一项能力能否长期维护,不取决于演示是否成功,而取决于团队能否解释每个状态、每次重试和每一份残留数据。 HTTP 状态表达通用语义,应用 code 表达稳定业务原因。message 不作为程序分支,因为它会本地化、修改且可能包含不安全细节。
API 契约不仅是字段类型,还包括单位、缺省语义、幂等性、错误分类和版本窗口。客户端必须能区分可重试、需用户操作与永久拒绝,避免统一重试制造副作用。
设计时必须回答的问题
这项能力横跨客户端、网络与服务端,局部最优很容易制造全局故障。工程决策需要同时约束两端行为、持久化事实和运维预算。
- 响应含 code、safeMessage、requestId 和可选 retryAfter/details 字段;code 文档说明可重试性、用户动作与指标分类,未知 code 安全回退。
- 把协议事实、用户意图和自动恢复分层;自动化只能恢复事实,不能推翻用户明确选择。
- 兼容性通过显式能力协商决定,旧客户端得到可解释的降级路径,而不是进入半可用状态。
“API 错误码体系:让用户、客户端和运维看到同一个原因”的交付标准是正常路径可用、异常路径收敛、资源有界,并且用户能理解系统为何采用当前状态。 这样得到的不是演示代码,而是能解释、能降级、能回滚的生产能力。
边界情况不是附加项
生产问题往往发生在两个正确动作同时到达时。需要逐条检查迟到消息、重复执行、资源耗尽和版本交叉,而不是只补当前堆栈显示的那一行。
- 所有错误都返回 200 会破坏代理和监控;直接透出数据库或 TURN 原始文本会泄露内部信息并让客户端依赖供应商措辞。
- 失败被压成一个布尔值,调用方无法区分可重试、需用户介入与永久拒绝,最终形成无限循环。

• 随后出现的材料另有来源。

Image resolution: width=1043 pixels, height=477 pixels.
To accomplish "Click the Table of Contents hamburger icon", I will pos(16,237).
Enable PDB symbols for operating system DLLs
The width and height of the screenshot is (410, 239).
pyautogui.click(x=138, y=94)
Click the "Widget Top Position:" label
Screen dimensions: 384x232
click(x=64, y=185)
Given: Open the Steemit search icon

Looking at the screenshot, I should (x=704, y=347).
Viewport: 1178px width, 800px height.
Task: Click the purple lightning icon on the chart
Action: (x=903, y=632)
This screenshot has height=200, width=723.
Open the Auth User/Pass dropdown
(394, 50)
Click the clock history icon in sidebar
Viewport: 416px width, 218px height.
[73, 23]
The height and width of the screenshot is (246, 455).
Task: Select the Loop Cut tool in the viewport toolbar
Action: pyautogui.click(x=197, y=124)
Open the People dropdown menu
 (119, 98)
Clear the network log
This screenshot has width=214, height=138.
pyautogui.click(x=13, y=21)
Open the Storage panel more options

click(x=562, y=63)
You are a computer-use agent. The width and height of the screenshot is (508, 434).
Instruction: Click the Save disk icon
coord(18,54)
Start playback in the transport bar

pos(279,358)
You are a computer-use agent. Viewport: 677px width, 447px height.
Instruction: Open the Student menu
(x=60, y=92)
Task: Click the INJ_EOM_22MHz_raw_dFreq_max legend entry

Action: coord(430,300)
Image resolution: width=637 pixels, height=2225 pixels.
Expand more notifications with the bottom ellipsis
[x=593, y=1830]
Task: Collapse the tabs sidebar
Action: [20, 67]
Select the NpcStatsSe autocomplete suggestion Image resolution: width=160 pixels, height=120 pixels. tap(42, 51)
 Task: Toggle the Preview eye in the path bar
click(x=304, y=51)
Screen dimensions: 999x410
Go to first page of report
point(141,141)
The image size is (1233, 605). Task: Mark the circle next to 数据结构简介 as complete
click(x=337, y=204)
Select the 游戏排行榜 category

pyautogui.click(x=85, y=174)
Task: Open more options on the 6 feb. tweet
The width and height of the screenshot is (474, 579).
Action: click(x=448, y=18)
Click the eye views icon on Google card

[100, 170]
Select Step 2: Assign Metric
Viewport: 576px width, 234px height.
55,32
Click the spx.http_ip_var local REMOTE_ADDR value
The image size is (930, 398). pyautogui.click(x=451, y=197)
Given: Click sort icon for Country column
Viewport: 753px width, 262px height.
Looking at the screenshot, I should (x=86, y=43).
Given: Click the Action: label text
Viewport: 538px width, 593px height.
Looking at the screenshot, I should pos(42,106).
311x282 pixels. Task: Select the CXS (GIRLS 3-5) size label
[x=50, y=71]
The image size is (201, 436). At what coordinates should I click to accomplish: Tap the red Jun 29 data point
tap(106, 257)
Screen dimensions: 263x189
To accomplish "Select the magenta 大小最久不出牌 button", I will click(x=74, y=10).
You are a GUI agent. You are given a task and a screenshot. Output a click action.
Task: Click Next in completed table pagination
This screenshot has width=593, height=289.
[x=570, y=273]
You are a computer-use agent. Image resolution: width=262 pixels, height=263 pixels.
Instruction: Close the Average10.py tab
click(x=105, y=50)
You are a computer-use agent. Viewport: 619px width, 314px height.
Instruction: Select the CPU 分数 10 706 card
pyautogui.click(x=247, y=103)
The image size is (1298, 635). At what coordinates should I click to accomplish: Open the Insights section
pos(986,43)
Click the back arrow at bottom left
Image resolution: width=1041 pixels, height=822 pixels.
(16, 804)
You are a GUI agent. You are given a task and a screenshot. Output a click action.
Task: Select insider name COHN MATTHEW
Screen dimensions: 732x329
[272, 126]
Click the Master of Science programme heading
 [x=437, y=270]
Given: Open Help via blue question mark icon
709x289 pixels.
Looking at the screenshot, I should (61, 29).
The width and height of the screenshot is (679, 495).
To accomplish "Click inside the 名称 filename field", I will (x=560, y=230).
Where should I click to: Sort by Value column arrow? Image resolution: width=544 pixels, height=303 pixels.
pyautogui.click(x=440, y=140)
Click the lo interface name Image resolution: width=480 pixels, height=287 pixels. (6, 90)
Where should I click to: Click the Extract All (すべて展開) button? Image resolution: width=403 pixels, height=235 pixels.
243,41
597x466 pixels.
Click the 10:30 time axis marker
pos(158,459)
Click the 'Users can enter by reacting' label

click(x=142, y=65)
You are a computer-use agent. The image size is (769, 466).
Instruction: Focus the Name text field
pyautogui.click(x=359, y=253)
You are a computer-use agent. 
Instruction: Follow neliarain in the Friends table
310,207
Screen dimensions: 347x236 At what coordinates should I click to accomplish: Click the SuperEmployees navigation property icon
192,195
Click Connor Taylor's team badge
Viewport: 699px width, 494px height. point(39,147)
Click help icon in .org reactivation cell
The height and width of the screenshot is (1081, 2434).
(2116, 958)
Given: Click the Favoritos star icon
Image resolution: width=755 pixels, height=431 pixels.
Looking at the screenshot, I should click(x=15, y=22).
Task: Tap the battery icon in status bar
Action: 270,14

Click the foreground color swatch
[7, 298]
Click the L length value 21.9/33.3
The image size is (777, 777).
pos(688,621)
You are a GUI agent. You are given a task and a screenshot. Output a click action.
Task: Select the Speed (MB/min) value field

- 降级路径从未压测,主路径故障时所有流量同时进入更慢、更昂贵的后备方案。
用证据确认它真的可用
用已知输入和可控故障建立金样本,然后把线上低基数指标与测试结果对齐。只有指标能提前识别同类退化,验证才真正延伸到生产。
- 对每个公开 endpoint 生成校验、未授权、冲突、限流和内部故障,契约测试核对状态、code、敏感字段与前端动作。
- 连续执行一百次开始、失败、重试和取消,检查句柄、监听器、队列及临时数据回到基线。
- 用故障注入验证告警先于用户投诉触发,并确认值班人员能从有限证据定位到具体阶段。
可以上线的标准是:用户知道当前发生了什么,系统在异常后能停止或恢复,资源不会无界增长,运维也能从最小必要证据定位阶段。